Writing in a folksy style for me is the same as playing Rambo or Rocky is for good ol' Sylvester.

This is why I have stopped writing for large corporations. Most of them are looking for writers who can write in a contrived, corporate style infested with legalise, smoke and mirrors, industrial jargon, hype and plain, pedestrian and garden-variety bullshit.

I did it many years ago, and I could do it again. But since I wouldn't enjoy the process, I don't even do it. My target market, privately owned "entrepreneurial" IT companies, allows me a certain level of maverick-ness because for them this is uniqueness.
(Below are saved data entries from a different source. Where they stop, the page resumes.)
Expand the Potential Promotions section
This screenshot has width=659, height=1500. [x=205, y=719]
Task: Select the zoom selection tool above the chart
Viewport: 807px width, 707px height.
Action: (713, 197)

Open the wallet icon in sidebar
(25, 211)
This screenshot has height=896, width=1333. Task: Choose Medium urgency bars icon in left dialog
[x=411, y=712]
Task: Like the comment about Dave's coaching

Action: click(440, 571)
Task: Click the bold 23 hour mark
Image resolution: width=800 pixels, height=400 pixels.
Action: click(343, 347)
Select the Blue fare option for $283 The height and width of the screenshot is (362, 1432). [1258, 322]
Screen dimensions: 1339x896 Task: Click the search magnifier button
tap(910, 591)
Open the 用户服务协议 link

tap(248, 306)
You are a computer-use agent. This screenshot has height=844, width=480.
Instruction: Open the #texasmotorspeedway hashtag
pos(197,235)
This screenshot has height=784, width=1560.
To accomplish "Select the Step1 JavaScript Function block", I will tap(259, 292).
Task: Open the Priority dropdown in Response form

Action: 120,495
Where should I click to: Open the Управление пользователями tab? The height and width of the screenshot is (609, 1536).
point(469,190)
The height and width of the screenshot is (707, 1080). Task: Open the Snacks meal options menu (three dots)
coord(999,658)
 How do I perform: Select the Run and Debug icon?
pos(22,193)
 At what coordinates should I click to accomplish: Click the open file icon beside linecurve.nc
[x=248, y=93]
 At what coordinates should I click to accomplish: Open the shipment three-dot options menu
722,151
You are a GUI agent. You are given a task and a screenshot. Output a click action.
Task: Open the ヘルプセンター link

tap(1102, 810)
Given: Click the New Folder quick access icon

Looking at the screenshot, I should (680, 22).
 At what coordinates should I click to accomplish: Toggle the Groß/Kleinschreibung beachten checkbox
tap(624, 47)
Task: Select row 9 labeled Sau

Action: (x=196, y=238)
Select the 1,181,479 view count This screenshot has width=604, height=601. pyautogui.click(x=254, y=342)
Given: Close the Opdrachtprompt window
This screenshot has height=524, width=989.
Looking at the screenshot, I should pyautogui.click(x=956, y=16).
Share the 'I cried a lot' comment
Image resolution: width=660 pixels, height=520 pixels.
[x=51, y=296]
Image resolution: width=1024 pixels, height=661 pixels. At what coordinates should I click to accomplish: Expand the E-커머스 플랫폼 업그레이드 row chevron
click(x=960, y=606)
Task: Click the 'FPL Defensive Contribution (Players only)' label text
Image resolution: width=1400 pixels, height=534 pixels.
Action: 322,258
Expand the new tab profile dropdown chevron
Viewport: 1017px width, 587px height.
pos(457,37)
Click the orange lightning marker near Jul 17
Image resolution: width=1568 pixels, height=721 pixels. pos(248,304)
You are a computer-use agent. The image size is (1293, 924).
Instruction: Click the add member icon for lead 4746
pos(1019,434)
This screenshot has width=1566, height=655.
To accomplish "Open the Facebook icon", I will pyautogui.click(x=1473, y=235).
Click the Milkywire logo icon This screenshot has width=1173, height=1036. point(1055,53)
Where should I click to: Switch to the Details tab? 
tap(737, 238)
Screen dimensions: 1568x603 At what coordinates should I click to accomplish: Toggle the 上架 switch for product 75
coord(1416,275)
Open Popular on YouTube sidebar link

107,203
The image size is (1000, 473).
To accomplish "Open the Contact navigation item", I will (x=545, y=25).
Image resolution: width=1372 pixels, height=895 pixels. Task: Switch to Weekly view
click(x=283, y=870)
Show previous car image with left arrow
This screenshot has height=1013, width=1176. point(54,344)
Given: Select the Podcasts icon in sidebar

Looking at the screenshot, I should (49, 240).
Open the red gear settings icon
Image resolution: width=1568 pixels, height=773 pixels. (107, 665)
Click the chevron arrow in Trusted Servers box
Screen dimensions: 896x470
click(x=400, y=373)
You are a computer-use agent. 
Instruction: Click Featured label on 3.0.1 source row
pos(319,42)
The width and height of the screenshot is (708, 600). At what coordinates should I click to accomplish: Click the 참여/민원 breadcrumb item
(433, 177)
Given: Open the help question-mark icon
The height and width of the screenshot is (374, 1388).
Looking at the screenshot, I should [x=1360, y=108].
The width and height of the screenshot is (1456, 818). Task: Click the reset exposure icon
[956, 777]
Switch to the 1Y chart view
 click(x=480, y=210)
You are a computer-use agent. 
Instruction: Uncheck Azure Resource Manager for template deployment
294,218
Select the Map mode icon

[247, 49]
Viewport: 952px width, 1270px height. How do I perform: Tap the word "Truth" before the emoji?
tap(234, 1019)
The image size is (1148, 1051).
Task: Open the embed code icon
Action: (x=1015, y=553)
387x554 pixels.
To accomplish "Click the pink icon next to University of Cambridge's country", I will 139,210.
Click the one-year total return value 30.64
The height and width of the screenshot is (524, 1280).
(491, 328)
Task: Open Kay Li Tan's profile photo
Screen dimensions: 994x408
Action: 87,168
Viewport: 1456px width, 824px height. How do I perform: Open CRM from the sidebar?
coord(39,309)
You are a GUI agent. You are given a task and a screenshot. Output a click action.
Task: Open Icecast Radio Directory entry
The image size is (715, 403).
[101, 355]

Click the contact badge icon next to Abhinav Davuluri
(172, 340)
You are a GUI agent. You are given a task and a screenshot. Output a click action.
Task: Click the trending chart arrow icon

Large corporations with a "Conformity we worship, dogmas we embrace, status quo we uphold" mentality, overseen by legions of stiff-arsed and anal-retentive pinstripes, would never tolerate the folksy style, although it would be more profitable for them. But we all know that in large corporations politics rules the land, not common sense. You don't have to be "profitably correct" as long as you are politically correct even at the expense of profit. Amazing.

So, this is it really.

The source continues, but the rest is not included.